Cette guerre civile avait fait un million de morts et contraints à l’exode deux millions de Mozambicains, sans parler des blessés, des mines et des destructions.

Tout avait commencé par l’envoi en 1984 de trois avions et deux bateaux d’aide humanitaire au Mozambique. Cet appui à une population qui souffrait à la fois du conflit et du régime marxiste ouvrait le chemin d’un dialogue. Une première rencontre est organisée par Sant’Egidio en 1988 entre Afonso Dhlakama et Mgr Jaime Gonçalves, archevêque de Beira. Sans succès.

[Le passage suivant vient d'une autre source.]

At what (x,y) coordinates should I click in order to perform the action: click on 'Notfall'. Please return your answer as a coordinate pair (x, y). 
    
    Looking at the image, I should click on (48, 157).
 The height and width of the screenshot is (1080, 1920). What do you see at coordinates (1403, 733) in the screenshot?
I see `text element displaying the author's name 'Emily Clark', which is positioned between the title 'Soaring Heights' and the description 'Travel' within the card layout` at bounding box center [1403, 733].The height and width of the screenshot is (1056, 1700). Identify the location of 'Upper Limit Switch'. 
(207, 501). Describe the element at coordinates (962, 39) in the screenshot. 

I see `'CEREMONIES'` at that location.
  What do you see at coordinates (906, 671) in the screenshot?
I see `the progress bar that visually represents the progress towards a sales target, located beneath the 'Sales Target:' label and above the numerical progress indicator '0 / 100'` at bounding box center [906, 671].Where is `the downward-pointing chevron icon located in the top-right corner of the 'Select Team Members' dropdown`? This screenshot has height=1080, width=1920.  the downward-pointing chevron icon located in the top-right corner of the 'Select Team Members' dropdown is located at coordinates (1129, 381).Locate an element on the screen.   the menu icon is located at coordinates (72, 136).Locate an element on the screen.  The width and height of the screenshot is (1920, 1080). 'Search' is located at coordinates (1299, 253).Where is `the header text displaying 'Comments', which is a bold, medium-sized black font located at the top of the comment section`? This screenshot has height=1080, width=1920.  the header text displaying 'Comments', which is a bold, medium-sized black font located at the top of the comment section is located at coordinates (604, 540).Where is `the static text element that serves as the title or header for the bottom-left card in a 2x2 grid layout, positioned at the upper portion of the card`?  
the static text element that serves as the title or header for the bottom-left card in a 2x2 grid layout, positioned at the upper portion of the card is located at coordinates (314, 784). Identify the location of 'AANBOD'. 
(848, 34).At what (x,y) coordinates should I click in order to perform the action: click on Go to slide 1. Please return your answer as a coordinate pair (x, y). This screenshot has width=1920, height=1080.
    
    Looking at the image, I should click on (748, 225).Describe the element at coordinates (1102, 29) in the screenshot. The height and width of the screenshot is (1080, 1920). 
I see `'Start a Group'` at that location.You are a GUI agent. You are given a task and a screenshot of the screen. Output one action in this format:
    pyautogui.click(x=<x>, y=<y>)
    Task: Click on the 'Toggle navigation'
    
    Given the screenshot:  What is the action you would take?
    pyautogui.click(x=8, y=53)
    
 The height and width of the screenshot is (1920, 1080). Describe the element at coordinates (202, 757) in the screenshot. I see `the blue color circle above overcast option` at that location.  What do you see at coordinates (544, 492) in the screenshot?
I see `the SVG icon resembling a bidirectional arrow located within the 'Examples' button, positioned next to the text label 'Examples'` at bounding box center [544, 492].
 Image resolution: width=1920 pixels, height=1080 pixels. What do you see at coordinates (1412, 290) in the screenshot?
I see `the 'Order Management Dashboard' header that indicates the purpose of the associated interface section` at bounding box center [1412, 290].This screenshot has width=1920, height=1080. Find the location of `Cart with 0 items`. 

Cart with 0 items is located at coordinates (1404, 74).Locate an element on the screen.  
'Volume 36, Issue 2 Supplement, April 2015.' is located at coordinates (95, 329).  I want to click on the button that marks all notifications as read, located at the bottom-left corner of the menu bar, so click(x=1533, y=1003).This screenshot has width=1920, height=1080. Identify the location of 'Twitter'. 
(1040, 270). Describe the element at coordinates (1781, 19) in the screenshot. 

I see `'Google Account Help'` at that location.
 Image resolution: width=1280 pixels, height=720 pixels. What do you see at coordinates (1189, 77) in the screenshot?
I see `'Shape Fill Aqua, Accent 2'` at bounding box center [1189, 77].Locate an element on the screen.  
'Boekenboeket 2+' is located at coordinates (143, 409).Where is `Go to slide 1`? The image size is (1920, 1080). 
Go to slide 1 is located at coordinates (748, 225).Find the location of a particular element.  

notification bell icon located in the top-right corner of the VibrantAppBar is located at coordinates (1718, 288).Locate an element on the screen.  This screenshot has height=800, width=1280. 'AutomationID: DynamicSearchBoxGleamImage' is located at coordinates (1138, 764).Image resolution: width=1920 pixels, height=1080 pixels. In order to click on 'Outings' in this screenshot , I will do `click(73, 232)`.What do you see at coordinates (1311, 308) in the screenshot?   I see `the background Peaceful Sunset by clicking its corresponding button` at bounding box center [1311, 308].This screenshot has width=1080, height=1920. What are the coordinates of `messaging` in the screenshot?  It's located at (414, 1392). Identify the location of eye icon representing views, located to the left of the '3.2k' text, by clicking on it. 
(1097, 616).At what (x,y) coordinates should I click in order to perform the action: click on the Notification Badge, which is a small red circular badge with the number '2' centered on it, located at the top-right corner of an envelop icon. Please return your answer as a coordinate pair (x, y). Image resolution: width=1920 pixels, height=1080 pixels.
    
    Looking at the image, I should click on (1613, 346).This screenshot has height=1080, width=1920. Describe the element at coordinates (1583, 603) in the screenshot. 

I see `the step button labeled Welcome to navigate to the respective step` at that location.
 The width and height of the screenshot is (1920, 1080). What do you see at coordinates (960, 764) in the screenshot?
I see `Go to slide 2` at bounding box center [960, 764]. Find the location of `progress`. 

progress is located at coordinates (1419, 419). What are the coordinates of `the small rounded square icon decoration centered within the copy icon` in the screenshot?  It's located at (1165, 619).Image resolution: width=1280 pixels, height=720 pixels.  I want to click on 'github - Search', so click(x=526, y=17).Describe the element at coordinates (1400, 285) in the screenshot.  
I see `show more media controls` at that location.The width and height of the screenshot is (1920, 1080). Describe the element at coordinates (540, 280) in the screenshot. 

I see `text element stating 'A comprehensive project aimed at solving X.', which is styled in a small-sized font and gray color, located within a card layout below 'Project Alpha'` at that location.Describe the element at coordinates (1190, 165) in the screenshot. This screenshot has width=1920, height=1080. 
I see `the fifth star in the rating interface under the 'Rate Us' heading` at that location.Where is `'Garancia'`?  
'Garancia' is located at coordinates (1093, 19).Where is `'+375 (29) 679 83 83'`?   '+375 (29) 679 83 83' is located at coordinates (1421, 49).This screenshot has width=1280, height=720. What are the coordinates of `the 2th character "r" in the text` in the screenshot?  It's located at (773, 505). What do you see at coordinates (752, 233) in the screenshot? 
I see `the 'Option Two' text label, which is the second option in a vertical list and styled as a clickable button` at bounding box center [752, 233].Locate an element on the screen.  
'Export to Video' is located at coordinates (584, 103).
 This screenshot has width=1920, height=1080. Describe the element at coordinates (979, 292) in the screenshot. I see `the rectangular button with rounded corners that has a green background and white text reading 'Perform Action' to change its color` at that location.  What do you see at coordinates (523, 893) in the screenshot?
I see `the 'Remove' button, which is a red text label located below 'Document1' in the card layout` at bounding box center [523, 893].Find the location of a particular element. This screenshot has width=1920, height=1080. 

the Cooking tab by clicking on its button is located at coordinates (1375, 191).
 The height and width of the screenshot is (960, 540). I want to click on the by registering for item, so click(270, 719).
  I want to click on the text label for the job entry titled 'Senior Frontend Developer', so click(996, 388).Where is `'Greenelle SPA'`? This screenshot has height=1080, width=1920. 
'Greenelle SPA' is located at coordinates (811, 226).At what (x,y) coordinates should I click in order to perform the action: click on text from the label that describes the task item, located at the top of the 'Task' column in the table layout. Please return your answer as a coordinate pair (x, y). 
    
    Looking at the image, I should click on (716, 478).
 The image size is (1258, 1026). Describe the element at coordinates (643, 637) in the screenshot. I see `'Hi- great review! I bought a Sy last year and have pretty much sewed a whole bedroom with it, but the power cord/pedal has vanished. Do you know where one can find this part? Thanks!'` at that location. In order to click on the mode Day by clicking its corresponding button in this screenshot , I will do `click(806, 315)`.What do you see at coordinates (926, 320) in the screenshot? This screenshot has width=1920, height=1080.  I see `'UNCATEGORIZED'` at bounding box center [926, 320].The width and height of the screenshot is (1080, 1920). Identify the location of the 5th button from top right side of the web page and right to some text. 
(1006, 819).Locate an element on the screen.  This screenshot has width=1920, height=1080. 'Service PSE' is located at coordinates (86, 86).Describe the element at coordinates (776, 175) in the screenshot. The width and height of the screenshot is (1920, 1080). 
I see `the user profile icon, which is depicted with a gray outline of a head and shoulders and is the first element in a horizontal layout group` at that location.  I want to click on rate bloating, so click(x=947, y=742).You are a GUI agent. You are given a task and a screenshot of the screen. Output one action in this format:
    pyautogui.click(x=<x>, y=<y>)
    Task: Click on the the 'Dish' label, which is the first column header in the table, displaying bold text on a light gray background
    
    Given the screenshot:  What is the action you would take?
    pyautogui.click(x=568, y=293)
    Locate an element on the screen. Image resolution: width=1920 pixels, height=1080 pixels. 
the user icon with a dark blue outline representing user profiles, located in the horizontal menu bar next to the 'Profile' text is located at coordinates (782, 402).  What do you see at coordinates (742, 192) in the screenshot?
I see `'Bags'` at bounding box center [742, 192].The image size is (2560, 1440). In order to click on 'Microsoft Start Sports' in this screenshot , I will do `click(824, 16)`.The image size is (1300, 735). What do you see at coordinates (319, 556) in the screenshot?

Deux ans plus tard, une autre rencontre entre le gouvernement et la Renamo se tient au siège romain de la communauté. La médiation peut commencer. Elle durera deux ans jusqu’à la paix.

Il ne suffisait pas d’aider les combattants à signer cette paix. Il fallait ensuite la rendre effective. Les médiateurs de Sant’Egidio cèdent leur place à l’énorme machine onusienne. Dès la fin de 1992, 7 500 Casques bleus sont déployés. La mission des Nations unies au Mozambique assure l’application des accords de paix depuis la démobilisation des soldats et leur désarmement jusqu’à l’organisation des élections. Le Haut-Commissariat aux réfugiés, de son côté, investit 80 millions d’euros pour le retour des réfugiés. Deux ans plus tard, en 1994, les Mozambicains peuvent élire librement, pour la première fois, leur président parmi les dix candidats en lice et désigner 250 députés pour les cinq prochaines années.

Vingt-quatre ans plus tard, le pays est toujours gouverné par le même parti, le Frelimo et la Renamo constitue toujours la principale force d’opposition avec une forte implantation au nord du pays. Mais, depuis, la paix règne sans interruption, malgré des heurts réguliers et une corruption endémique.